On a rainy night eight years ago in the Colombian city of Cali, crack counter-narcotics troops swarmed over the first floor of a low-rise condominium complex in an upscale neighborhood. They found no drugs or guns. But what they did find sent shudders through law enforcement and intelligence circles around the world.
The building was owned by a front man for Cali cocaine cartel leader José Santacruz Londono. Inside was a computer center, manned in shifts around the clock by four to six technicians. The central feature of the facility was a $1.5 million IBM AS400 mainframe, the kind once used by banks, networked with half a dozen terminals and monitors. The next day, Colombia's attorney general secretly granted permission for U.S. agents to fly the mainframe immediately back to the United States, where it was subjected to an exhaustive analysis by experts from the Drug Enforcement Administration and various intelligence agencies. The so-called Santacruz computer was never returned to Colombian authorities, and the DEA's report about it is highly classified. But Business 2.0 has ferreted out many of its details. They make it clear why the U.S. government wants the Santacruz case kept quiet.
According to former and current DEA, military, and State Department officials, the cartel had assembled a database that contained both the office and residential telephone numbers of U.S. diplomats and agents based in Colombia, along with the entire call log for the phone company in Cali, which was leaked by employees of the utility. The mainframe was loaded with custom-written data-mining software. It cross-referenced the Cali phone exchange's traffic with the phone numbers of American personnel and Colombian intelligence and law enforcement officials. The computer was essentially conducting a perpetual internal mole-hunt of the cartel's organizational chart. "They could correlate phone numbers, personalities, locations -- any way you want to cut it," says the former director of a law enforcement agency. "Santacruz could see if any of his lieutenants were spilling the beans."
They were. A top Colombian narcotics security adviser says the system fingered at least a dozen informants -- and that they were swiftly assassinated by the cartel. A high-level DEA official would go only this far: "It is very reasonable to assume that people were killed as a result of this capability. Potential sources of information were compromised by the system."
The discovery of the Santacruz computer gave law enforcement officials a chilling glimpse into the cartels' rapidly evolving technological sophistication. But here's what is truly frightening: Since the discovery of the Santacruz system in 1994, the cartels' technological mastery has only grown. And it is enabling them to smuggle more dope than ever before.

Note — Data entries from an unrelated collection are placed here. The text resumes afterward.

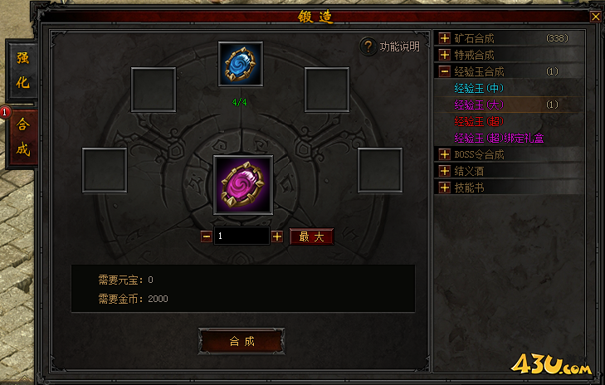
Task: Expand the 结义酒 category
Action: [x=445, y=171]
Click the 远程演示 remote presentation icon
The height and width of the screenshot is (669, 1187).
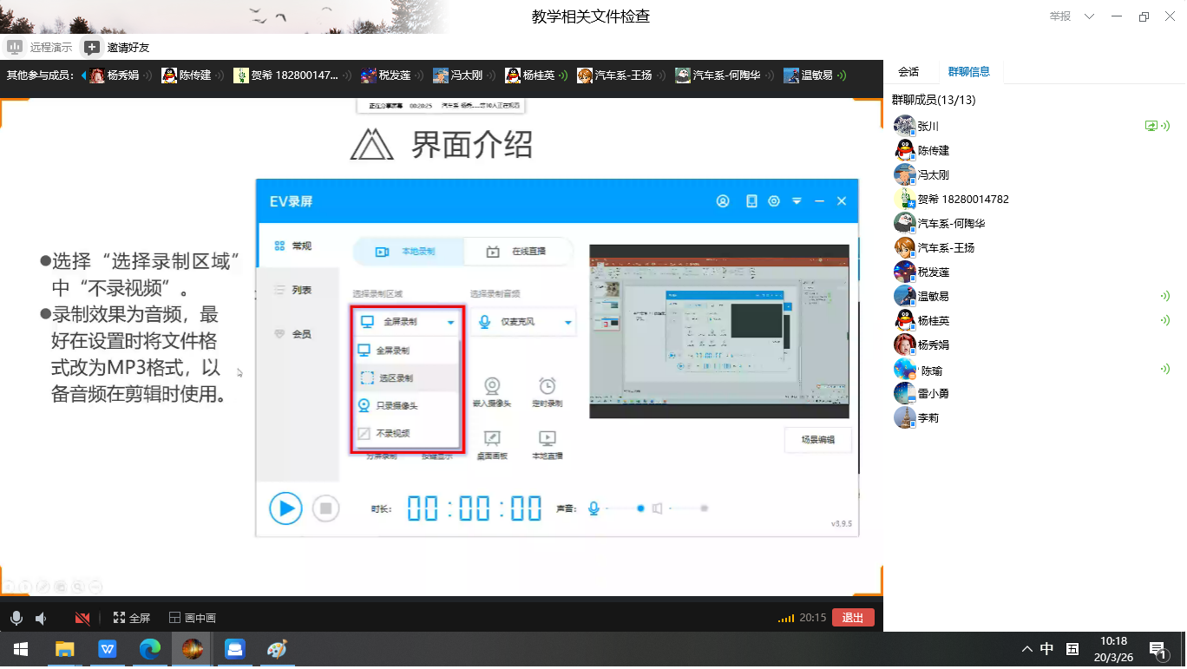15,47
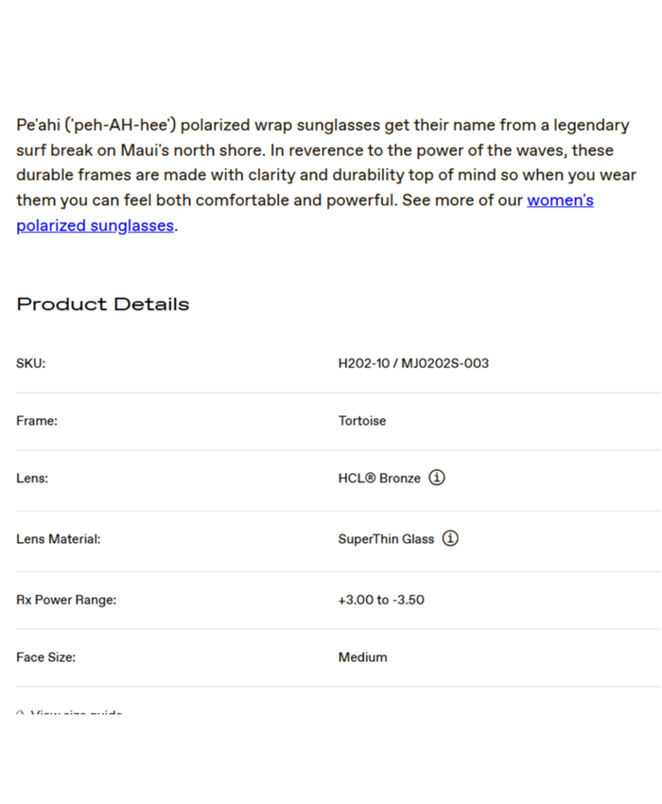
Task: Click the Product Details heading
Action: point(103,305)
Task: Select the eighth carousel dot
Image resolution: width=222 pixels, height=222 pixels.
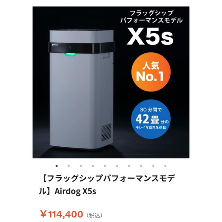Action: pyautogui.click(x=141, y=166)
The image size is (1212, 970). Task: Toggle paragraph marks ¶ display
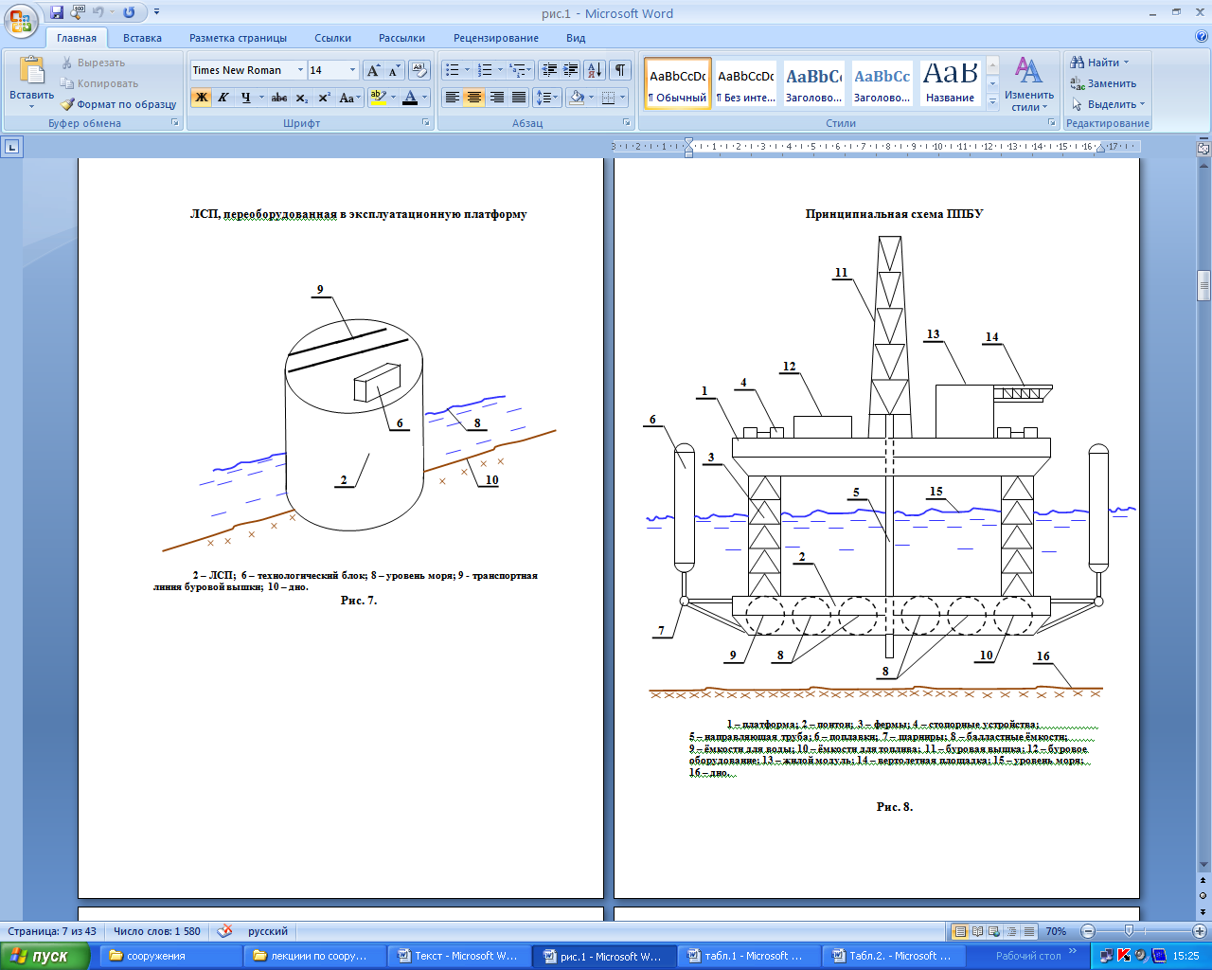coord(619,70)
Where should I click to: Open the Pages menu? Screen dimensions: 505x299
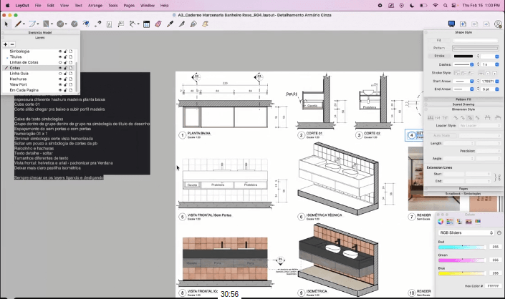tap(128, 4)
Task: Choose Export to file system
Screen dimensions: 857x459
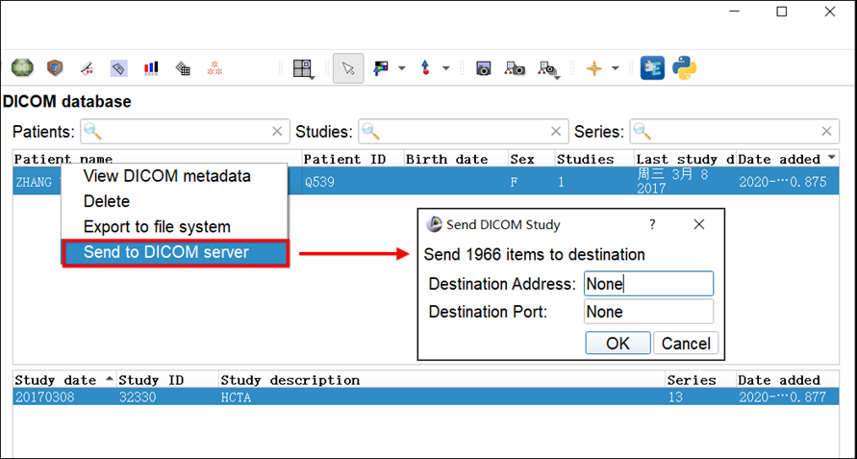Action: (x=157, y=227)
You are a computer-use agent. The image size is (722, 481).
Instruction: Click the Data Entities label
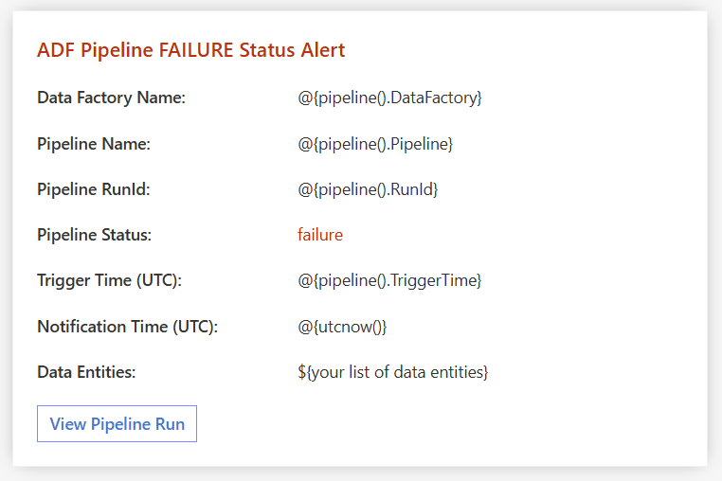(86, 372)
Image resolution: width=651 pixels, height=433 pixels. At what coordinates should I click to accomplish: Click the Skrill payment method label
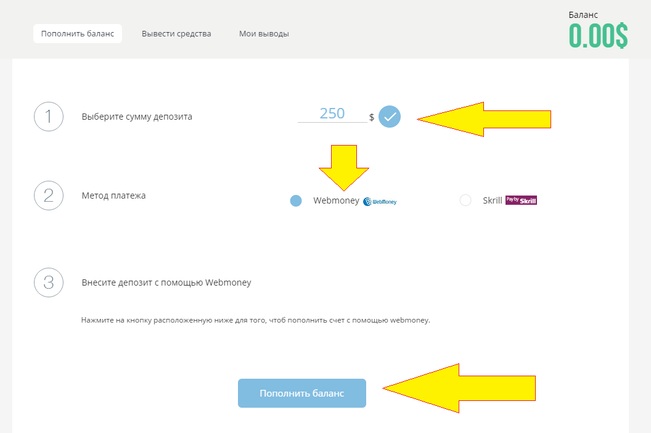(493, 200)
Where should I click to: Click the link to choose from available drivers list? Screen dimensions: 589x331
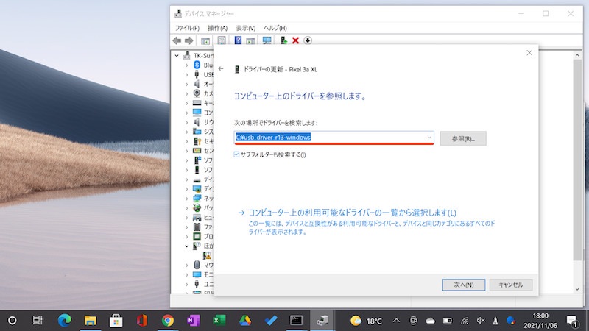[x=352, y=212]
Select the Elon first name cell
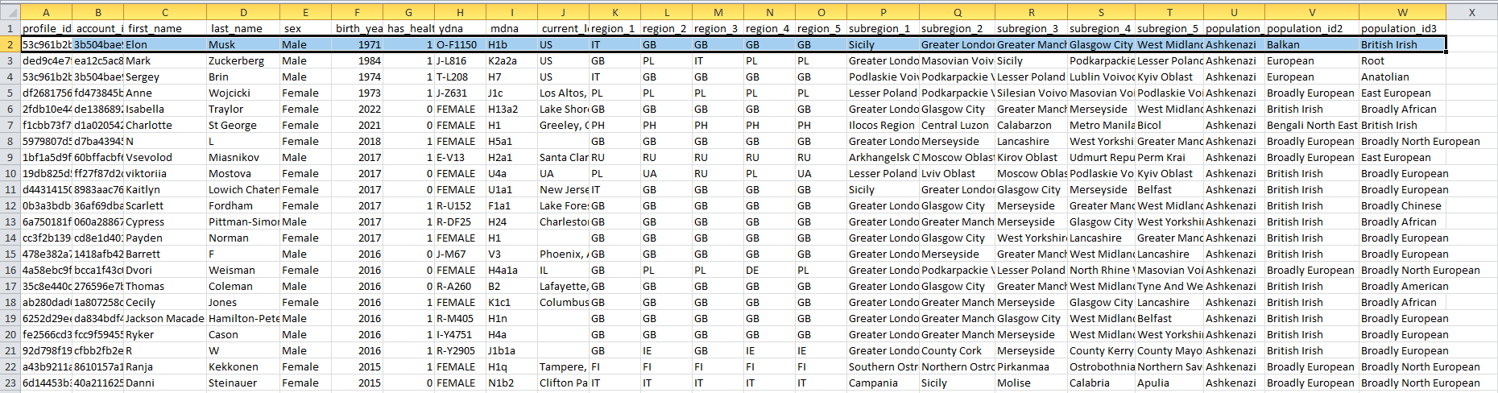1498x393 pixels. [164, 44]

The drug lords have deployed advanced communications encryption technologies that, law enforcement officials concede, are all but unbreakable. They use the Web to camouflage the movement of dirty money. They track the radar sweeps of drug surveillance planes to map out gaps in coverage. They even use a fleet of submarines, mini-subs, and semisubmersibles to ferry drugs -- sometimes, ingeniously, to larger ships hauling cargoes of hazardous waste, in which the insulated bales of cocaine are stashed. "Those ships never get a close inspection, no matter what country you're in," says John Hensley, former head of enforcement for the U.S. Customs Service. Most of the cartels' technology is American-made; many of the experts who run it are American-trained. High-tech has become the drug lords' most effective counter-weapon in the war on drugs -- and is a major reason that cocaine shipments to the United States from Colombia hit an estimated 450 tons last year, almost twice the level of 1998, according to the Colombian navy.